Pesach - Taanit Bechorim

Taanit Bechorim

On Taanit Bechorim, all firstborn males should fast whether firstborn to their father or their mother. According to many poskim, even one born through Caesarian section should fast [Chok Yaakov 470:2], although some rule leniently [Kaf HaChayyim 470:3]. There is even an opinion that a mother would fast for her son if he is under bar mitzvah and the father is a bechor himself [Orech Chaim 470:2].

If a woman’s first pregnancy ended in a miscarriage or a stillborn child, the first baby born to her afterward, if male, would be considered a firstborn and have to fast. If a couple has a firstborn son who is not yet Bar Mitzvah age but is at least 30 days old, it is customary for his father to fast on his behalf.

A distinguishing feature of this fast is that it does not have a Talmudic source and is classified as a minhag (custom) rather than a law. 

For this reason, if on Erev Passover a first-born attends a seudat mitzvah, such as a brit, pidyon haben, or siyum, he would be permitted to partake of the seudah and be exempt from fasting for the rest of the day. 
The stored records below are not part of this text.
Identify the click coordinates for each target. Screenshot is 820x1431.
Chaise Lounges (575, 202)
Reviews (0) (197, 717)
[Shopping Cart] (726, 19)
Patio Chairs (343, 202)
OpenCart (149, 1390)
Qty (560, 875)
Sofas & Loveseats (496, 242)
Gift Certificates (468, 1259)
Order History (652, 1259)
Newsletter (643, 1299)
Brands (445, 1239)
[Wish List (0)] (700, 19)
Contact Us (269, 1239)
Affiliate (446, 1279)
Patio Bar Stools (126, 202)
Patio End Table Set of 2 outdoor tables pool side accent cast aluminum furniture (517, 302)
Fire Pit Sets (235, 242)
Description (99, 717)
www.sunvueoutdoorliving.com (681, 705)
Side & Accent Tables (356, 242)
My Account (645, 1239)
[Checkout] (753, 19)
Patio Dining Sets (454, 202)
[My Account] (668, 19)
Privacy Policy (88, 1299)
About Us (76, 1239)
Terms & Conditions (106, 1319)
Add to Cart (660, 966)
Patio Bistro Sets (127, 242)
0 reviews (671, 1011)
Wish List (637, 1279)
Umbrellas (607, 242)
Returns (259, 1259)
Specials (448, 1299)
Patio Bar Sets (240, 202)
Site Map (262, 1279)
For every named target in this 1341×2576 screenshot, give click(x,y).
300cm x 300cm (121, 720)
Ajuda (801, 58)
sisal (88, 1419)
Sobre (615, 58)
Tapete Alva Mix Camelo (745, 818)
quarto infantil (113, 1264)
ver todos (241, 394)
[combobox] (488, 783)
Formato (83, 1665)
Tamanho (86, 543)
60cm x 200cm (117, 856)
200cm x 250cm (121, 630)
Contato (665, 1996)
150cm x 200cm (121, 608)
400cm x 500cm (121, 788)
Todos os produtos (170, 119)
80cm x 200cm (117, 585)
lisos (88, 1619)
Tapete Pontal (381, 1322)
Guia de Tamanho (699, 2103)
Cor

As a result, it has become common practice for individuals to conduct a siyum on Erev Passover after shacharit so that all attending firstborn males, as well as fathers of firstborn males who are not yet bar mitzvah age, can avoid the need to fast.

If a firstborn is unable to participate in a siyum on Erev Passover, many poskim permit listening to a siyum over the phone [Rav Hershel Schachter, Teshuva dated 28 Adar 5780 p. 2], and he knows that fasting the entire day will severely impact his ability to perform the mitzvot of the Seder night properly, he should not fast. However, the Mishnah Berurah (670:2) recommends that in such a case, one should limit his eating to light foods, avoiding a regular meal. Other poskim (Responsa Olat Shmuel, 58, quoted in Kaf HaChaim 670:8) suggest that the proper approach would be to fast only until chatzot hayom (mid-day). 

Rav Yoseph Eliyahu Henkin, zt”l [Kitvei HaGaon Rav Y.E. Henkin, vol. 2:31] maintained that redeeming the fast with charity (i.e. donating to charity an amount that equals what one typically eats during the day) is the most recommended course of action.